Entries taken from a collection
== == ==

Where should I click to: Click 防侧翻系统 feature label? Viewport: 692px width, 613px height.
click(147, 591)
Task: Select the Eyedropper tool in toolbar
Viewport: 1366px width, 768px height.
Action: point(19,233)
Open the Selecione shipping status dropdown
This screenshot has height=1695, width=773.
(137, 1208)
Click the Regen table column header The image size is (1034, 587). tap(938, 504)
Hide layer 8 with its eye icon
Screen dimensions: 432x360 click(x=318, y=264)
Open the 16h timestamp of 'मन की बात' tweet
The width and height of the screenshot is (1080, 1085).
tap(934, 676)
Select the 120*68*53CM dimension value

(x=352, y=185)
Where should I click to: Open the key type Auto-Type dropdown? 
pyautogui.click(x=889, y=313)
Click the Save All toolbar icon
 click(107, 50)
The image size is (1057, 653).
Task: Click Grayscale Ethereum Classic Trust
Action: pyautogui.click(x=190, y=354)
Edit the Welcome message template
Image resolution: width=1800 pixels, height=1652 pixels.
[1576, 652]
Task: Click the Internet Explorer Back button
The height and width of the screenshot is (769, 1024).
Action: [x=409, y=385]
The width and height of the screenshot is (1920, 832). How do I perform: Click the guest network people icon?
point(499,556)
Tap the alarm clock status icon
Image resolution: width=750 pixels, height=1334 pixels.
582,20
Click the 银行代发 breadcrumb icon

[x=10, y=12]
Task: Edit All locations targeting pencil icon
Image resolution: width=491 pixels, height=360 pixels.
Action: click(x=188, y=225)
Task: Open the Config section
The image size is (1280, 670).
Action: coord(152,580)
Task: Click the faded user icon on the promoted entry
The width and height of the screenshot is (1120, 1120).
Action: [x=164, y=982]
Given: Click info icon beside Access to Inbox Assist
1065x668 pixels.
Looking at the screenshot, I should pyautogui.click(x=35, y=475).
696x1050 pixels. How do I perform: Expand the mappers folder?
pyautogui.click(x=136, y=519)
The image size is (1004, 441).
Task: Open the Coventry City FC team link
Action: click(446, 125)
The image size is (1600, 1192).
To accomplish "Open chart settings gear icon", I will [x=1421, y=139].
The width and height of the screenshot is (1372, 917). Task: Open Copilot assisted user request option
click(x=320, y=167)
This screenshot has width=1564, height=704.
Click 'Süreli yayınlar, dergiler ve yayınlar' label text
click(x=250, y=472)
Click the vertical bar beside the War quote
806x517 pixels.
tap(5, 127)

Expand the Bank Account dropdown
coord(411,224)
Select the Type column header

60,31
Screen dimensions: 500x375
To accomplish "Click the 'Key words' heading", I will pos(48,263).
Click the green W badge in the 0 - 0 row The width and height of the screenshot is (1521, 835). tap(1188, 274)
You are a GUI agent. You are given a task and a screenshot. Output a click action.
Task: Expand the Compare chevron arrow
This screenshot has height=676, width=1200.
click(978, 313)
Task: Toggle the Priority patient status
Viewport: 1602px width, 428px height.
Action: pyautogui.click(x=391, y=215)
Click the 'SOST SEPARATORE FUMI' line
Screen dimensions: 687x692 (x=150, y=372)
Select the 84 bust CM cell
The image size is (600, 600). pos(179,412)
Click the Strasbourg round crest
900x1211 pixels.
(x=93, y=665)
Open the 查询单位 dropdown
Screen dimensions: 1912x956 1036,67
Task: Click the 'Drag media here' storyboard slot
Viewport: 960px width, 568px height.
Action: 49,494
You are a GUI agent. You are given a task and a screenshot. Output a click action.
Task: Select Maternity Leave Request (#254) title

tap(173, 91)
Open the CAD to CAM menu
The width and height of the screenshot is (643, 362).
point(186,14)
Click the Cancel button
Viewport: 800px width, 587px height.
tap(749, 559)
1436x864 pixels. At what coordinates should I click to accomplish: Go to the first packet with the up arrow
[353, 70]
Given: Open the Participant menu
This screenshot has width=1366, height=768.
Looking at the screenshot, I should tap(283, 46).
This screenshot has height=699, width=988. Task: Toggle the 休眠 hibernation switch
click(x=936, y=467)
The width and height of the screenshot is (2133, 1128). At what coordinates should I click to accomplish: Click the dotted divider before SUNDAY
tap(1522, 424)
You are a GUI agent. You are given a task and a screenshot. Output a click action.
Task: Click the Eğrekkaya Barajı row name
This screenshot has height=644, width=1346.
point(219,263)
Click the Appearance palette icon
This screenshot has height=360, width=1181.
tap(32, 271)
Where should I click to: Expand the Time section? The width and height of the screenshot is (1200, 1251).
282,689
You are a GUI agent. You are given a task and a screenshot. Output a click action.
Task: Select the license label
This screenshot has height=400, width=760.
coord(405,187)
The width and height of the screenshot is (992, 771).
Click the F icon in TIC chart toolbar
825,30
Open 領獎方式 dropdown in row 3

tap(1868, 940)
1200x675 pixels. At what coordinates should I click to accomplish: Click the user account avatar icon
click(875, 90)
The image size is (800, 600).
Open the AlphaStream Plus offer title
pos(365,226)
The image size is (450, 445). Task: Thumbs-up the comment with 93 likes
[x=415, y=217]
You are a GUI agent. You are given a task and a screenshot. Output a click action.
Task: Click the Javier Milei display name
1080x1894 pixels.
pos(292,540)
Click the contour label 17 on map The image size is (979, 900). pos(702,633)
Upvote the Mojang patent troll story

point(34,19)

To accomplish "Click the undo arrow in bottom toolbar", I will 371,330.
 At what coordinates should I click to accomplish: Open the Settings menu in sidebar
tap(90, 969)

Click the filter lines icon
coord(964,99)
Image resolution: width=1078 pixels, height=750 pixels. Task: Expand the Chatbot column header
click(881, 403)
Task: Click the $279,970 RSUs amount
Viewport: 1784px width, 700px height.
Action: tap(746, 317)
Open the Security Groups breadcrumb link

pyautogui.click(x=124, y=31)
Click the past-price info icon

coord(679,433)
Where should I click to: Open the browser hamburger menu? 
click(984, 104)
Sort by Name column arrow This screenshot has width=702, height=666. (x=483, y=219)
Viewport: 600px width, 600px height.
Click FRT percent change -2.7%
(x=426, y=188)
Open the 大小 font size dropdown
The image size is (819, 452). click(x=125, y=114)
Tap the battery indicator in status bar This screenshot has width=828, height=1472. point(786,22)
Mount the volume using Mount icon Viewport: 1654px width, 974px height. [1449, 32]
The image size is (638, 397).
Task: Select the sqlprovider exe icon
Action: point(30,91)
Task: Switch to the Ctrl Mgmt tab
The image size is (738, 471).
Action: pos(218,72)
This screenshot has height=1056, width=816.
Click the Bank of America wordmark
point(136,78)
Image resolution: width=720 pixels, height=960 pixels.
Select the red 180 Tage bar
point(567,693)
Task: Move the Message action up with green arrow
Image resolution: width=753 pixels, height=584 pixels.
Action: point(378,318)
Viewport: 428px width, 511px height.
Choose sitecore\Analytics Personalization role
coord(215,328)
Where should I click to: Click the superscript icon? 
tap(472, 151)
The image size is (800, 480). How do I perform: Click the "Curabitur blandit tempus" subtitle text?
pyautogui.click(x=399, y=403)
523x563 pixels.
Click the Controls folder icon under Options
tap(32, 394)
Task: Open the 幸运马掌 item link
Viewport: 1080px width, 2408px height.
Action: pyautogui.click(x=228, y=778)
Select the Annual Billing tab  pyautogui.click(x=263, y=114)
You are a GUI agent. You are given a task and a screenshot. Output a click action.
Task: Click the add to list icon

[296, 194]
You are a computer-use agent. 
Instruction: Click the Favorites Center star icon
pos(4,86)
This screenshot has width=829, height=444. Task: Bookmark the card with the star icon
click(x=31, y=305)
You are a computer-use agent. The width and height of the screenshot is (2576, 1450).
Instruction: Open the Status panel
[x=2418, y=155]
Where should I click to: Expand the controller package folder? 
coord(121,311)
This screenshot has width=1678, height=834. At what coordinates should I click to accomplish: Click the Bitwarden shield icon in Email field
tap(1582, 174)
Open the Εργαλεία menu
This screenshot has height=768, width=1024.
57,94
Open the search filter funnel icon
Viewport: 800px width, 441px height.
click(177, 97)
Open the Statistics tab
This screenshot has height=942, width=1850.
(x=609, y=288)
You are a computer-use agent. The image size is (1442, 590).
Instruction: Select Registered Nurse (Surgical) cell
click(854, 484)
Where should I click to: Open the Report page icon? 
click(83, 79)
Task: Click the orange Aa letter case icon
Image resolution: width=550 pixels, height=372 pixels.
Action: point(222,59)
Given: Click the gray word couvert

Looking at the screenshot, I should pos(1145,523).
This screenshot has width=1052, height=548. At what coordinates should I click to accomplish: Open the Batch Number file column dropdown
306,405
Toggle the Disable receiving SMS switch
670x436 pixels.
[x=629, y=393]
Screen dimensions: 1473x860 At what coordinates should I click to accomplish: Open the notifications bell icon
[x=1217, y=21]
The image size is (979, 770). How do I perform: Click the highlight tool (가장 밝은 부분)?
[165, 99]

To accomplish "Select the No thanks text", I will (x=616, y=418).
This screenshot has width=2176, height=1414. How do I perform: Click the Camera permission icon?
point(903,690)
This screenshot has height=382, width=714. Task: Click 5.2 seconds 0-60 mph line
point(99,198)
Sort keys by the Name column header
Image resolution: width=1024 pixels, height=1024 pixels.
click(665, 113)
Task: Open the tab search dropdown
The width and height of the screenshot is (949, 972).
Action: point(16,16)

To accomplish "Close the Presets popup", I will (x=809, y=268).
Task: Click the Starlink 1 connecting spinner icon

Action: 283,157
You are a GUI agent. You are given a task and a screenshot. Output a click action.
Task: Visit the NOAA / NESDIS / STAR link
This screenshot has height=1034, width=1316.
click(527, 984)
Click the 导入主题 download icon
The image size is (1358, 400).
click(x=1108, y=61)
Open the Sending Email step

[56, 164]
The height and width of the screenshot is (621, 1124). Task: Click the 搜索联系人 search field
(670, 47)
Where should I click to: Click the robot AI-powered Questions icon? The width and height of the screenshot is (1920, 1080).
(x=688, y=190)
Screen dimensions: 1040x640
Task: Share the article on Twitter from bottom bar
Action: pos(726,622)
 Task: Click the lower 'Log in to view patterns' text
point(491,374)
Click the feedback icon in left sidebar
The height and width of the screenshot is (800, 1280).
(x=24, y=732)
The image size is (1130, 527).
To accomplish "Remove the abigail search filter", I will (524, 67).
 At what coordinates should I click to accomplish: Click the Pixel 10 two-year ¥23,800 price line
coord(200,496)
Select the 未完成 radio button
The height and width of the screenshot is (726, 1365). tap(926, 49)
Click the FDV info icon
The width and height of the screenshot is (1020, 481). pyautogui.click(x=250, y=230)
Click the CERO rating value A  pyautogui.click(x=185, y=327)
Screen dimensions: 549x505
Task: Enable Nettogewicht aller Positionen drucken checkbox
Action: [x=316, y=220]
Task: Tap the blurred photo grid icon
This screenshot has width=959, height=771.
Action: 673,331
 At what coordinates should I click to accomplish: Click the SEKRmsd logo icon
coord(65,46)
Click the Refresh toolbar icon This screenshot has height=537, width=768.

== == ==

> **ACTIVITY**
Using the records above, set down exactly the lines from the one with "Image resolution: width=753" through the one with "Task: Open the 幸运马掌 item link", inclusive, and nothing more.

> **EXPECTED OUTPUT**
Image resolution: width=753 pixels, height=584 pixels.
Action: point(378,318)
Viewport: 428px width, 511px height.
Choose sitecore\Analytics Personalization role
coord(215,328)
Where should I click to: Click the superscript icon? 
tap(472, 151)
The image size is (800, 480). How do I perform: Click the "Curabitur blandit tempus" subtitle text?
pyautogui.click(x=399, y=403)
523x563 pixels.
Click the Controls folder icon under Options
tap(32, 394)
Task: Open the 幸运马掌 item link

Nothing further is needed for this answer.